Reputation: 41
We have a MySQL table that looks something like this (insignificant columns removed):
CREATE TABLE `my_data` (
`auto_id` bigint(20) unsigned NOT NULL AUTO_INCREMENT,
`created_ts` timestamp NOT NULL DEFAULT CURRENT_TIMESTAMP,
`updated_ts` timestamp NOT NULL DEFAULT '0000-00-00 00:00:00',
`data_txt` varchar(256) CHARACTER SET utf8 NOT NULL,
`issued_ts` timestamp NULL DEFAULT NULL,
`account_id` int(11) NOT NULL,
PRIMARY KEY (`auto_id`),
KEY `account_issued_idx` (`account_id`,`issued_ts`),
KEY `account_issued_created_idx` (`account_id`,`issued_ts`,`created_ts`),
KEY `account_created_idx` (`account_id`,`created_ts`),
KEY `issued_idx` (`issued_ts`)
) ENGINE=InnoDB;
We have approximately 900M rows in the table, with one account_id accounting for more than 65% of those rows. I'm being asked to write queries across date ranges for both created_ts and issued_ts that depend upon the account_id, which appears to have a 1:1 functional dependence on the auto increment key.
A typical query would look like this:
SELECT *
FROM my_data
WHERE account_id = 1 AND
created_ts > TIMESTAMP('2012-01-01') AND
created_ts <= TIMESTAMP('2012-01-21')
ORDER BY created_ts DESC LIMIT 100;
An EXPLAIN on the query shows this:
*************************** 1. row ***************************
id: 1
select_type: SIMPLE
table: my_data
type: range
possible_keys: account_issued_idx, account_issued_created_idx, account_created_idx,
key: account_issued_created_idx
key_len: 8
ref: NULL
rows: 365314721
Extra: Using where
The problem is that the query takes far too long and is eventually killed. I've let it run a couple of times and it brings the down the database host because the OS (Linux) runs out of swap space.

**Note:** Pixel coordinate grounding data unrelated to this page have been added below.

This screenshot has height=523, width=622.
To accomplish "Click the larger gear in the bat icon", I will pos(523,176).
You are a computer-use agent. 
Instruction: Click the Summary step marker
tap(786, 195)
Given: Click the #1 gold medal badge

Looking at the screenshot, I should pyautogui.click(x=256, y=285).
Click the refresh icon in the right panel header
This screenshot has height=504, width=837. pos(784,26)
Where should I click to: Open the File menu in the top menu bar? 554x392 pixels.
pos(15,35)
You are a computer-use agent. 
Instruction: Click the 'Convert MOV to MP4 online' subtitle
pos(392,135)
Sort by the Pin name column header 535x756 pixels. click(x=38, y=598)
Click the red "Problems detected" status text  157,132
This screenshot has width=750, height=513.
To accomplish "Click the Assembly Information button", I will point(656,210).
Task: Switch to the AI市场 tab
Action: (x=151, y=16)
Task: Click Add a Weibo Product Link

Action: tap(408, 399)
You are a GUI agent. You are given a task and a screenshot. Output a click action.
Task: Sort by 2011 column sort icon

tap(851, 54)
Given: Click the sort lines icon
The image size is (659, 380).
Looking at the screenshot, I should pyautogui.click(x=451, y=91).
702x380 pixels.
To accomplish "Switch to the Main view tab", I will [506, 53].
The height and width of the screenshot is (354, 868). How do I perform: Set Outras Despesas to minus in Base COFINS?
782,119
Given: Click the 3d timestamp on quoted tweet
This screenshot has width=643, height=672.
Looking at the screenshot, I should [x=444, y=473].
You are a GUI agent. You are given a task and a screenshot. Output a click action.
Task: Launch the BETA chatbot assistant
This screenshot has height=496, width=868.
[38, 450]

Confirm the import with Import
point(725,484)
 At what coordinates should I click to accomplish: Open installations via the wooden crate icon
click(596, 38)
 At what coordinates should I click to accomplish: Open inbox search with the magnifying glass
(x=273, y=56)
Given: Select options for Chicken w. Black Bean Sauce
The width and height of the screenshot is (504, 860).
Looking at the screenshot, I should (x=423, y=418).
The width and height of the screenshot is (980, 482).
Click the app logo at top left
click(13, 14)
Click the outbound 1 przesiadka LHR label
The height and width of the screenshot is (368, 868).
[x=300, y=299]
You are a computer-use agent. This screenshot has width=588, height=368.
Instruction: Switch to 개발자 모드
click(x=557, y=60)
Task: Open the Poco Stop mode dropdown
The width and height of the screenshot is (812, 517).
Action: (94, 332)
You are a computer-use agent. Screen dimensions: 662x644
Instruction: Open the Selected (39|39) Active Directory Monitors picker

I've researched the issue, repeatedly, and have tried to break up the query into uncorrelated subqueries, forcing indexes, using an explicit SELECT clause, and limiting the window of the date range, but the result is the same: poor performance (too slow) and too taxing on the host (invariably dies).
My question(s) are:
Is it possible that a query can be formulated to slice the data into date ranges and perform acceptably for a real-time call? ( < 1s)
Are there optimizations that I'm missing, or may help, in order to get the performance I am being asked to get?
Any other suggestions, hints, or thoughts are welcomed.
Thanks
Upvotes: 4
Views: 1894
Reputation: 108841
This question is getting on in years. Still, there's a good answer.
The key to your struggle lies in your words insignificant columns removed. There aren't any insignificant columns when you do SELECT * .... ORDER BY X DESC LIMIT N
. That's because the entire resultset has to be picked up and shuffled. When you ask for all the columns in a complex table, that's a lot of data.
You have a good index for the WHERE
clause. It would also be good for the ORDER BY
clause if that didn't say DESC
in it.
What you want is a deferred join. Start by retrieving just the IDs of the rows you need.
SELECT auto_id
FROM my_data
WHERE account_id = 1 AND
created_ts > TIMESTAMP('2012-01-01') AND
created_ts <= TIMESTAMP('2012-01-21')
ORDER BY created_ts DESC
LIMIT 100
This will give you the list of auto_id
values for the columns you need. To order this list, MySql only has to shuffle the id and timestamp values. It's LOTS less data to handle.
Then you JOIN
that list of IDs to your main table and grab the results.
SELECT a.*
FROM my_data a
JOIN (
SELECT auto_id
FROM my_data
WHERE account_id = 1 AND
created_ts > TIMESTAMP('2012-01-01') AND
created_ts <= TIMESTAMP('2012-01-21')
ORDER BY created_ts DESC
LIMIT 100
) b ON a.auto_id = b.auto_id
ORDER BY a.created_ts DESC
Try this. It will probably save you a lot of time.
If you know a priori that both auto_id and created_ts are monotone increasing, then you can do even better. Your subquery can contain
ORDER BY auto_id DESC
LIMIT 100
That will reduce the data you need to shuffle even further.
Pro tip: avoid SELECT *
in production systems; instead enumerate the columns you actually need. There are lots of reasons for this.
Upvotes: 1
Reputation: 115630
Not sure why MySQL uses the (obviously) not best index. Besides forcing the index, can you try the EXPLAIN
plan on this variation:
SELECT *
FROM my_data
WHERE account_id = 1 AND
created_ts > TIMESTAMP('2012-01-01') AND
created_ts <= TIMESTAMP('2012-01-21')
ORDER BY account_id
, created_ts DESC
LIMIT 100;
Upvotes: 0
Reputation: 26739
Do not use function in the comparision. Calculate the timestamps and use the computed values, otherwise you can't use the index to compare created_ts, and it's the field that will filter million of rows from the resultset
Upvotes: 0
Reputation: 1905
Try MariaDB (or MySQL 5.6), as their Optimizer can do it faster. I am using it for some months, and for some queries like yours it's 1000% faster.
You need Index Condition Pushdown: http://kb.askmonty.org/en/index-condition-pushdown/
Upvotes: 0
Reputation: 4072
Seems mysql uses wrong index for this query, try to force another:
SELECT *
FROM my_data FORCE INDEX (`account_created_idx`)
WHERE account_id = 1 AND
created_ts > TIMESTAMP('2012-01-01') AND
created_ts <= TIMESTAMP('2012-01-21')
ORDER BY created_ts DESC LIMIT 100;
Upvotes: 4